Natasha Stefanenko ricorda l’infanzia nell’URSS.

Un post in cirillico evoca nostalgia per i tempi passati nell’Unione Sovietica, attirando l’attenzione di chi guarda al comunismo con occhio nostalgico.
La protagonista condivide una foto del 1979, quando era una bambina nella gioventù sovietica, esprimendo una certa nostalgia per i “bei tempi” del comunismo, senza menzionare le restrizioni alla libertà.
“Cresciuta dietro il filo spinato”
«Sono cresciuta a Sverdlovsk-45, vicino a Sverdlovsk negli Urali (oggi Ekaterinburg). La mia città non esiste sulle mappe. Serviva un pass per entrare e uscire, in un luogo dove si costruiva un arsenale nucleare sovietico. C’era filo spinato, cani lupo e allarmi pronti a scattare». Una descrizione che suscitava domande sull’effettiva nostalgia.
Nonostante ciò, il post ha suscitato l’interesse di chi guarda con favore al comunismo, anche ai tempi di Stalin, richiamando memorie di una delle dittature più intense del ventesimo secolo. Dopo la caduta del Muro di Berlino, la protagonista si è trasferita in Europa.
Riflessioni nel post
«In questa foto indosso la cravatta rossa da pioniere — simbolo di appartenenza e ideali collettivi. Faceva parte della nostra uniforme scolastica e della nostra identità condivisa.
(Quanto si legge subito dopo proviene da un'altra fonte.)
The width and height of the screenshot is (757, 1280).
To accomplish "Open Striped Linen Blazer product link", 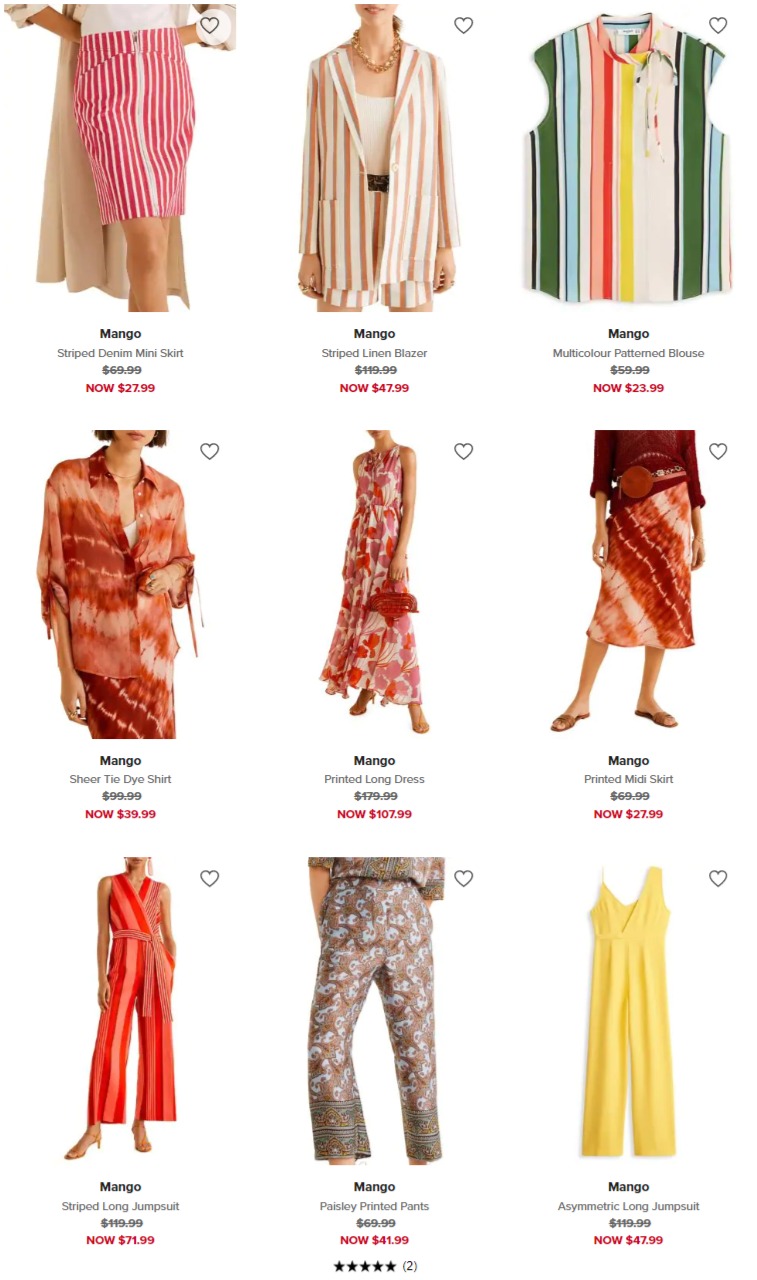I will pyautogui.click(x=374, y=353).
Lo scatto rappresenta un’epoca importante che ha influenzato il nostro modo di vivere.
Crescevamo in un mondo di sogni e speranze condivisi. Il pioniere era una figura di un grande progetto collettivo.
Non avevamo molto, ma l’immaginazione era ricca. Le vacanze si trascorrevano in campi estivi, cimentandosi nell’arte di vivere insieme.
La libertà era collettiva, non individuale, e sebbene oggi riconosciamo le criticità di quel sistema, molti ancora custodiscono quei valori nel cuore: solidarietà e resilienza.
Questo è un ricordo personale e una riflessione su un mondo che ha plasmato numerose vite. Ogni volta che lo rivedo, ricordo le mie origini e rifletto sul futuro.
P.s. Questo racconto è un ricordo personale. Il passato non può essere cambiato, ma può essere compreso.